- _Document section_
# # # # #

Applications crash mid-write. Binary protocols get routed to text log pipelines. Encoding mismatches produce garbage. A process dumps core and the output ends up in your logs. Sometimes it’s a misconfigured logger, sometimes it’s a bug, sometimes it’s just bad luck. These aren’t edge cases. In a large enough system, something is always emitting garbage somewhere.

Example

{
  "@timestamp": "2024-01-15T10:30:00Z",
  "service.name": "image-processor",
  "body": "\u0089PNG\r\n\u001a\n\u0000\u0000\u0000\rIHDR..."
}
Tero generates a policy to drop this specific log event:
id: drop-png-binary-image-processor
name: Drop PNG binary data from image-processor
description: PNG image data routed to log pipeline. Not parseable, not queryable.
log:
  match:
    - resource_attribute: service.name
      exact: image-processor
    - log_field: body
      regex: "^\\x89PNG\\r\\n"
  keep: none
Tero identifies this specific log event and generates a policy to drop it.

Enforce at edge

Drop malformed logs before they reach your provider. No point paying to store garbage.
There’s no “fix at source” for most malformed data. It’s usually a symptom of something breaking, not a logging decision someone made.

# # # # #

- _Extracted entries_
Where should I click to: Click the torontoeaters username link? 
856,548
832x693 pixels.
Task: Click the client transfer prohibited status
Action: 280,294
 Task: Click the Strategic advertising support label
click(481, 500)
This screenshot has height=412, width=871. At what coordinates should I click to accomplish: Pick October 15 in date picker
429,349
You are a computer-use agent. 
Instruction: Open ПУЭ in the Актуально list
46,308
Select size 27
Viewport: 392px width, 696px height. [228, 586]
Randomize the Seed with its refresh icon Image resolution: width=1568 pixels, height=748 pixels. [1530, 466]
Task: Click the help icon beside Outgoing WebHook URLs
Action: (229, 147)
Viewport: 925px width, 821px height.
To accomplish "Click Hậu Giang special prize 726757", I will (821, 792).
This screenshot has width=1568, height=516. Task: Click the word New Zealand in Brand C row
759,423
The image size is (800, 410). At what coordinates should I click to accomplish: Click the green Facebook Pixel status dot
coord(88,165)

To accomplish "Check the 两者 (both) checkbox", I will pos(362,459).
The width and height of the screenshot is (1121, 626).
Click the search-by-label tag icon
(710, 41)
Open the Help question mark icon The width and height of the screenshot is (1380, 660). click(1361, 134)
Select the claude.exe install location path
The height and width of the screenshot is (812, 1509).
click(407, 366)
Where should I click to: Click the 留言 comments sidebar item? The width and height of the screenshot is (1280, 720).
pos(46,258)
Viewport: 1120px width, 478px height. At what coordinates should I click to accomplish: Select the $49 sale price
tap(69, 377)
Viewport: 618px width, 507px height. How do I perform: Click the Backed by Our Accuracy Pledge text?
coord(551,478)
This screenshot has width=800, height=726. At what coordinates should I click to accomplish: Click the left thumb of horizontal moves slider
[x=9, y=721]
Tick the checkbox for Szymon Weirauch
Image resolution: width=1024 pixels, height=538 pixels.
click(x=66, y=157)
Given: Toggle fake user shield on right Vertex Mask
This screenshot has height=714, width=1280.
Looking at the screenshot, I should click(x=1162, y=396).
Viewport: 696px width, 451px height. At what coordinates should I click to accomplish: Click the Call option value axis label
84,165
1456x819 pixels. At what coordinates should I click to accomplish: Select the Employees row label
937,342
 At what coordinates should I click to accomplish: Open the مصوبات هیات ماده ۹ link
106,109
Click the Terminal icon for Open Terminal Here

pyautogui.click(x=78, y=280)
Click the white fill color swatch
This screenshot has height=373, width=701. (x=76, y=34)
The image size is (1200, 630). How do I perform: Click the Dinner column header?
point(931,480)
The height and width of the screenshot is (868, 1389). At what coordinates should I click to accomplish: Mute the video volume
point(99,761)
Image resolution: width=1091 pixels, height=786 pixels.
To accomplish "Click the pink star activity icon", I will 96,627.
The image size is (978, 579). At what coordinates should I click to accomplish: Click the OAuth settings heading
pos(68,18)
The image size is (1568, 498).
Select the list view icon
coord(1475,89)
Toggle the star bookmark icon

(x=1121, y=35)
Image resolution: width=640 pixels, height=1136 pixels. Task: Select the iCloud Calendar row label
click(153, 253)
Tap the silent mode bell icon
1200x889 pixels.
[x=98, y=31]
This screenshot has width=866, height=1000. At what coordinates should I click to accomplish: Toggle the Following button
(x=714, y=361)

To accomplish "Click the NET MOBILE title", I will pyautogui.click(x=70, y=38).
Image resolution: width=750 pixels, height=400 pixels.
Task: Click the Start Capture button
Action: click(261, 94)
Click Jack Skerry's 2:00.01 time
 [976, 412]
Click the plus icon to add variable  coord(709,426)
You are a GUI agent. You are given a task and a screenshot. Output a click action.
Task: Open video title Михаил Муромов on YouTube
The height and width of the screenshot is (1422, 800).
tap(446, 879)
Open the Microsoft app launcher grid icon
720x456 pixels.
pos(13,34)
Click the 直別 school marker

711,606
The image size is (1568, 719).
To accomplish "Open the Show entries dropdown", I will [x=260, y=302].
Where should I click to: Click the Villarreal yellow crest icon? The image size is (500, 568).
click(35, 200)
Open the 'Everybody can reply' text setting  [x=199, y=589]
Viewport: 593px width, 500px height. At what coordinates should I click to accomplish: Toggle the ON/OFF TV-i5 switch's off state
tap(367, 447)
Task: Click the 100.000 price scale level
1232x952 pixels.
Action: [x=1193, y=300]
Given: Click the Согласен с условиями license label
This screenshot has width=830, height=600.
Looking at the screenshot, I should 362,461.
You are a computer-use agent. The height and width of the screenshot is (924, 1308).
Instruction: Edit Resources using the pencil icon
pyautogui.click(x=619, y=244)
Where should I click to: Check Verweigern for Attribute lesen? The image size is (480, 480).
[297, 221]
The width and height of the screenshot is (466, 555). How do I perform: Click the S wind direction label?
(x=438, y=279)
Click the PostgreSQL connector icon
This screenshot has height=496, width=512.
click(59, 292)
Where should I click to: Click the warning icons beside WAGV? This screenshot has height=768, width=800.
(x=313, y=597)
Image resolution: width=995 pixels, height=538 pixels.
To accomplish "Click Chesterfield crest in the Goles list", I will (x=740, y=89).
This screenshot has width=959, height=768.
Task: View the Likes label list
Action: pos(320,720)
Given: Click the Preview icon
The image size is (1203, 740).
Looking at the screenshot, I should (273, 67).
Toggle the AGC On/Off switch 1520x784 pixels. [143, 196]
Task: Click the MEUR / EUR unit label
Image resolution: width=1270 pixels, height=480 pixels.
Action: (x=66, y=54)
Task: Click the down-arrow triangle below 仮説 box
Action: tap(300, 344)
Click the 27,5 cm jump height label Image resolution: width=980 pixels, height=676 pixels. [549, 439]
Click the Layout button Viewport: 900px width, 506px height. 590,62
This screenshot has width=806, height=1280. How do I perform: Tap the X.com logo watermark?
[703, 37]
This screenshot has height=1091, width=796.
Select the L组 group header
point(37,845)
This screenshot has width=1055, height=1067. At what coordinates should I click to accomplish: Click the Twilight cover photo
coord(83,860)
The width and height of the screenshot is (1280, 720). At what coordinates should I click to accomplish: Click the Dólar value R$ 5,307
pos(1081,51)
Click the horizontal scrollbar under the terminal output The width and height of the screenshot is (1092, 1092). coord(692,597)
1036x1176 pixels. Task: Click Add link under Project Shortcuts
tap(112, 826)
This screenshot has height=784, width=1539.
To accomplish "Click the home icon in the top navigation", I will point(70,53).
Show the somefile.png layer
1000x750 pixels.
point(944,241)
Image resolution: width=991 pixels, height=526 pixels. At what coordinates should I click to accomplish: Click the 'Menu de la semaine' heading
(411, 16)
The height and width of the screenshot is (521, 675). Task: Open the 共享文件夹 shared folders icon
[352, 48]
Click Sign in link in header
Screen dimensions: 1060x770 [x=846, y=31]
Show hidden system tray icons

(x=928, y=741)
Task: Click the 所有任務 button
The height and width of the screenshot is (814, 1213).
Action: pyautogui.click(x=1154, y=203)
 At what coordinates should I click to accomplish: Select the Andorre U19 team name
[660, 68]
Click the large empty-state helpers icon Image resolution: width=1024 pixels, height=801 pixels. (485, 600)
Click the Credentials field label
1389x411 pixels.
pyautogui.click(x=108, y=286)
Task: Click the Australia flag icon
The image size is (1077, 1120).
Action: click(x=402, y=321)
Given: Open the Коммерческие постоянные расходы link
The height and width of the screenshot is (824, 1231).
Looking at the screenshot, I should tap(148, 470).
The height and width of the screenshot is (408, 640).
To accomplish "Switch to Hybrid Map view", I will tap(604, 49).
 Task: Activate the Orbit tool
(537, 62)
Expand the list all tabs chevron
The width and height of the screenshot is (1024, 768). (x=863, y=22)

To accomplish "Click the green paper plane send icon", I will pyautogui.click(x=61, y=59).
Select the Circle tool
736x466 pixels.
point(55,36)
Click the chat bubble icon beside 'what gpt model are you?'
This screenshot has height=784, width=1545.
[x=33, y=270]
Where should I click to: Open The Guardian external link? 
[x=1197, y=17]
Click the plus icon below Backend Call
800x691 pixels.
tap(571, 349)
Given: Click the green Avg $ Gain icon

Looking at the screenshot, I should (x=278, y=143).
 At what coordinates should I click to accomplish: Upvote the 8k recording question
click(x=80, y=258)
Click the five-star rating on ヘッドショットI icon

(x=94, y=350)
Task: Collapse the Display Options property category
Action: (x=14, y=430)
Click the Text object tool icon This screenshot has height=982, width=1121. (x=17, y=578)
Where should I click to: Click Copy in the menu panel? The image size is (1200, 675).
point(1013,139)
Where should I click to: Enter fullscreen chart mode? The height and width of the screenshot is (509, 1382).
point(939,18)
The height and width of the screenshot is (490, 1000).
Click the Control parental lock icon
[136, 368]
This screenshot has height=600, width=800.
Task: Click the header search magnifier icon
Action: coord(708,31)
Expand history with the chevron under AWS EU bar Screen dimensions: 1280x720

# # # # #

- _Directions for this task_
Repeat word for word the part of the malformed-logs text above, between "Applications crash mid-write." and "parseable, not queryable.", inclusive.

- _Solution to this exercise_
Applications crash mid-write. Binary protocols get routed to text log pipelines. Encoding mismatches produce garbage. A process dumps core and the output ends up in your logs. Sometimes it’s a misconfigured logger, sometimes it’s a bug, sometimes it’s just bad luck. These aren’t edge cases. In a large enough system, something is always emitting garbage somewhere.

Example

{
  "@timestamp": "2024-01-15T10:30:00Z",
  "service.name": "image-processor",
  "body": "\u0089PNG\r\n\u001a\n\u0000\u0000\u0000\rIHDR..."
}
Tero generates a policy to drop this specific log event:
id: drop-png-binary-image-processor
name: Drop PNG binary data from image-processor
description: PNG image data routed to log pipeline. Not parseable, not queryable.